(Saved data entries)
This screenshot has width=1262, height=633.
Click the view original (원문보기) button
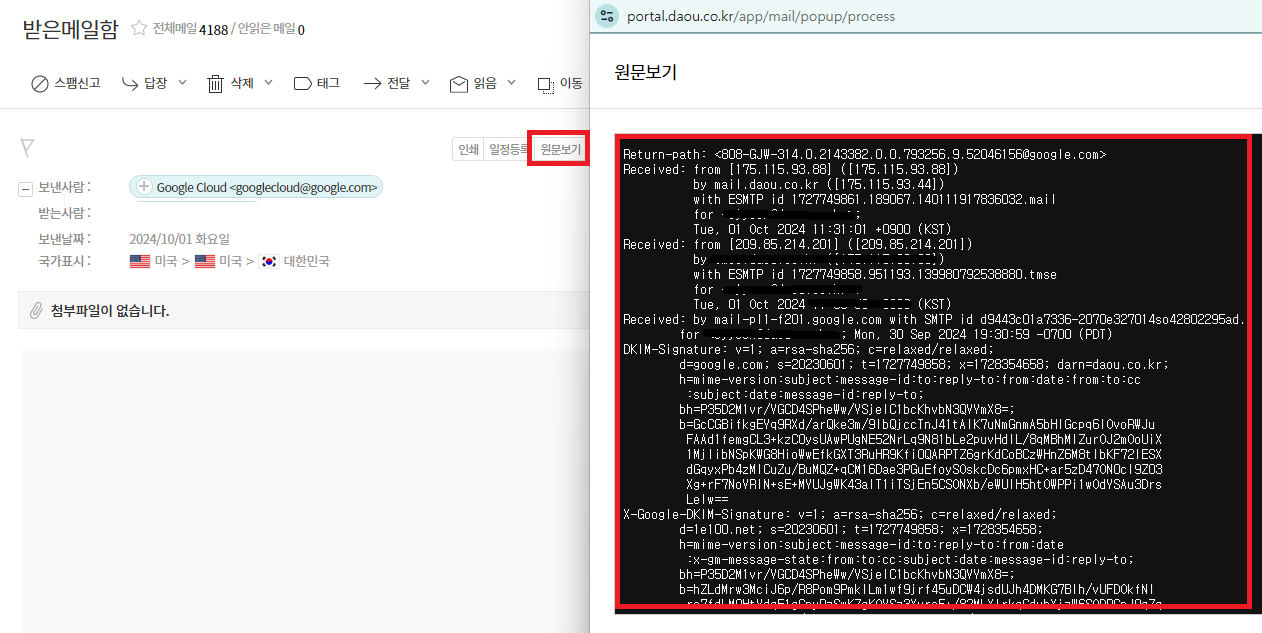[560, 149]
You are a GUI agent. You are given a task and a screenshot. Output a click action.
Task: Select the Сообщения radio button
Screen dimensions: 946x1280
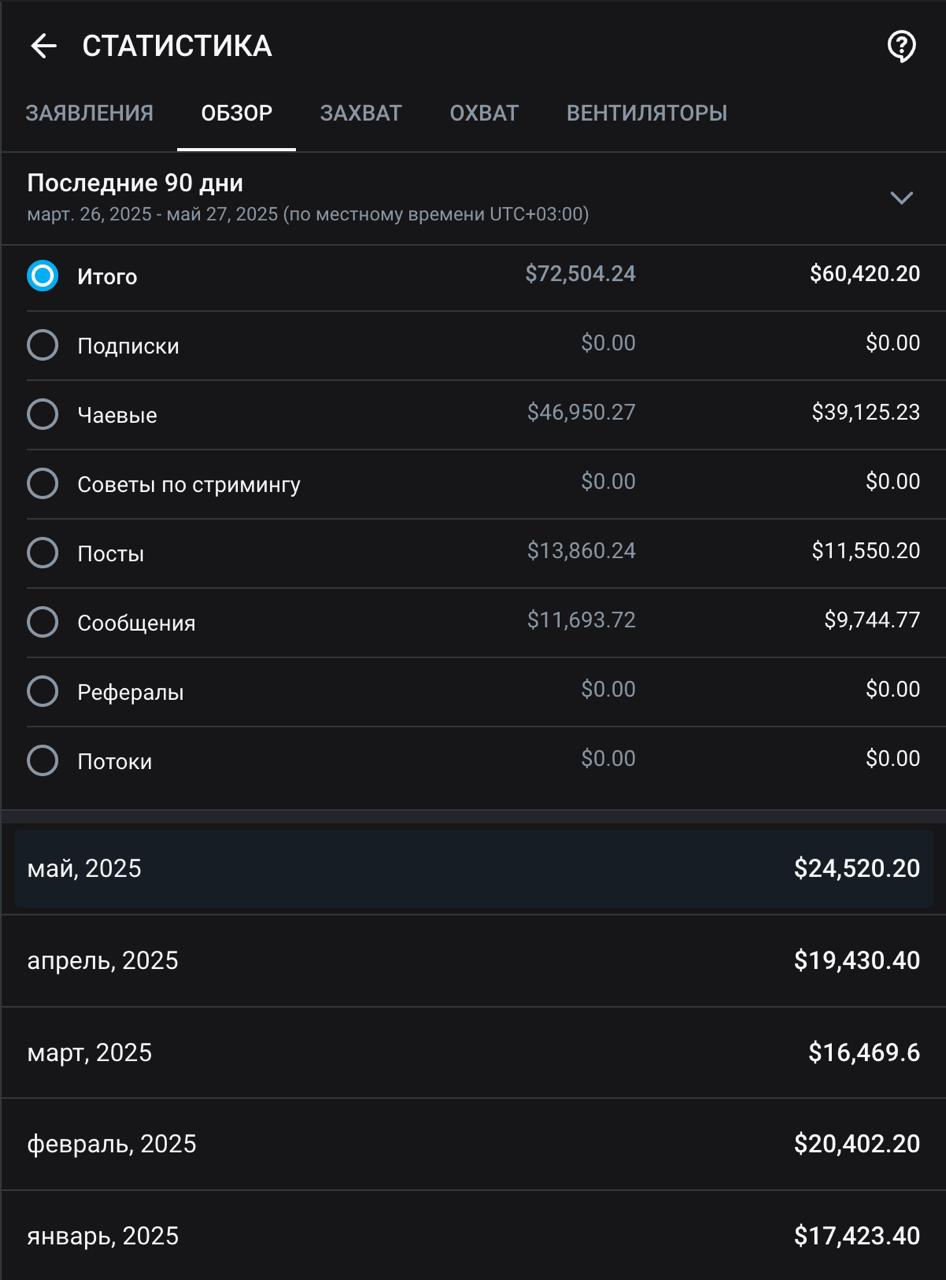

- [PROBLEM STATEMENT]: For each line above that carries the word "screenshot", copy it out.

- [TASK OUTPUT]:
This screenshot has width=1262, height=633.
You are a GUI agent. You are given a task and a screenshot. Output a click action.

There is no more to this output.